Eines der Erfolgsprinzipien, die von Stephen Covey, einer international anerkannten Autorität auf dem Gebiet des Selbstmanagement, gelehrt werden, ist, „daß man nur etwas anfangen soll, wenn man den Blick schon von Beginn an auf das Ziel gerichtet hat“. Hier gab es einen Menschen, dessen Leben langsam zu Ende ging und der bedauerte, über ein halbes Jahrhundert gewartet zu haben, um ernsthaft darüber nachzudenken, was der Sinn des Lebens ist.
Der Gedanke an sich ist nicht neu, war aber neu für mich. Im Buch Prediger gibt es weise Ratschläge von König Salomo: „Und denke an deinen Schöpfer in den Tagen deiner Jugendzeit, bevor die Tage des Übels kommen und die Jahre herannahen, von denen du sagen wirst: Ich habe kein Gefallen an ihnen! ... bevor die silberne Schnur zerreißt und die goldene Schale zerspringt und der Krug am Quell zerbricht und das Schöpfrad zersprungen in den Brunnen fällt“ (Prediger 12,1-2. 6; Elberfelder Bibel). Bei meinem Besuch in England traf ich nun ein lebendes Beispiel, auf das diese Schriftstelle zutraf. Hier war ein Mensch, der zugab, bis ans Ende seines Lebens gewartet zu haben, um etwas zu tun, was er zu Beginn seines Lebens hätte tun können.
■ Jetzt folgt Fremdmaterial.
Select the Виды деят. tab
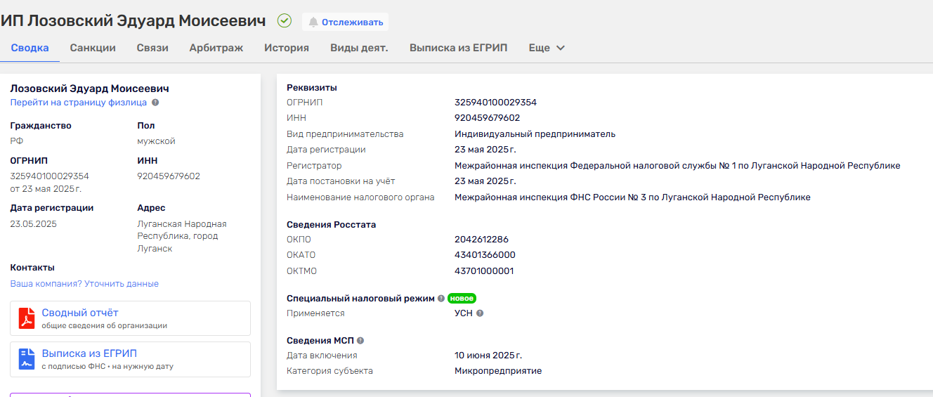 359,48
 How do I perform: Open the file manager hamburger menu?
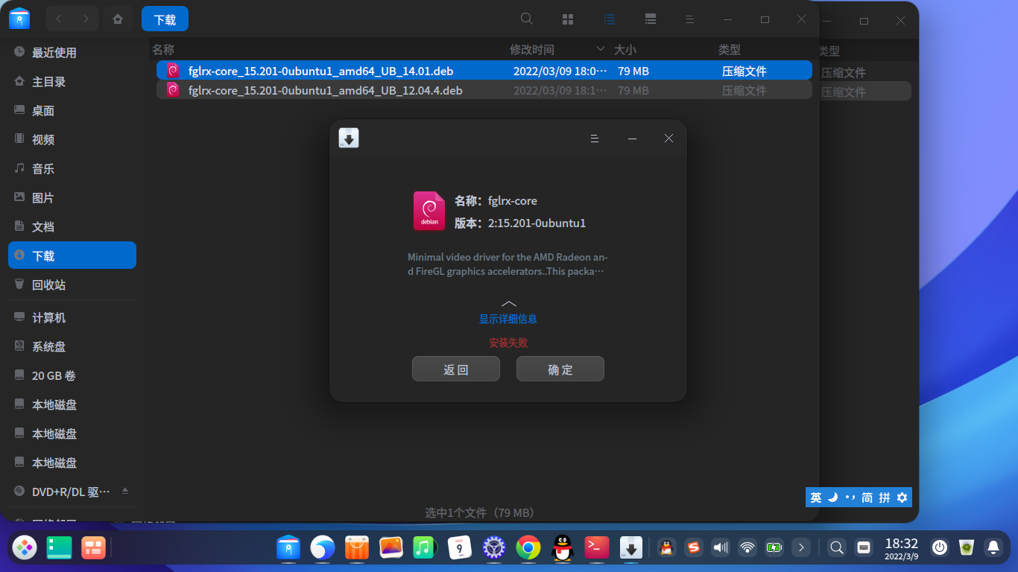pyautogui.click(x=690, y=19)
„Ashley, laß mich mit dir ein Gebet sprechen“, bat er. Es war mir etwas peinlich und ich blickte flüchtig zu meinem Vater hinüber, der nur ein paar Schritte von mir entfernt auf den aufsteigenden Nebel der heißen Quellen sah, die einst von den Römern benutzt wurden.
Ohne seinen Kopf in eine der üblichen Gebetshaltungen zu senken, drehte der alte Mann seinen Kopf nach einer Seite und bat Gott, mich näher zu ihm zu bringen und mir dabei zu helfen, seine Bedeutung in meinem Leben zu begreifen. Er beendete das kurze Gebet mit einem „Amen“ und lächelte mir zu.
„Danke“, sagte ich und nahm die Besichtigung des Bades wieder auf.
An diesem Tag habe ich etwas gelernt. Jeder Mensch muß eine eigene Identität und ein Wertesystem entwickeln, für die es sich lohnt, Opfer zu bringen. Ohne Identität und ein Wertesystem wird man von jedem neuen Trend in eine neue Richtung getrieben, ohne je einen festen Halt zu finden. Irgendwann weiß man dann nicht mehr, welche Werte wirklich wichtig sind und welche Prioritäten im Leben zählen.
Ich erkannte auch, daß nach all den Jahren des Lernens die Zeit für mich gekommen war, einen Schritt nach vorne zu tun und den Glauben meiner Eltern zu meinem eigenen zu machen. Es gab keinen Grund, noch länger zu warten.
Das Treffen in Bath hat mich lange beschäftigt. Noch heute frage ich mich, ob der Mann gerade auf mich warten sollte, oder ob er nur mit irgendeinem Menschen sprechen wollte.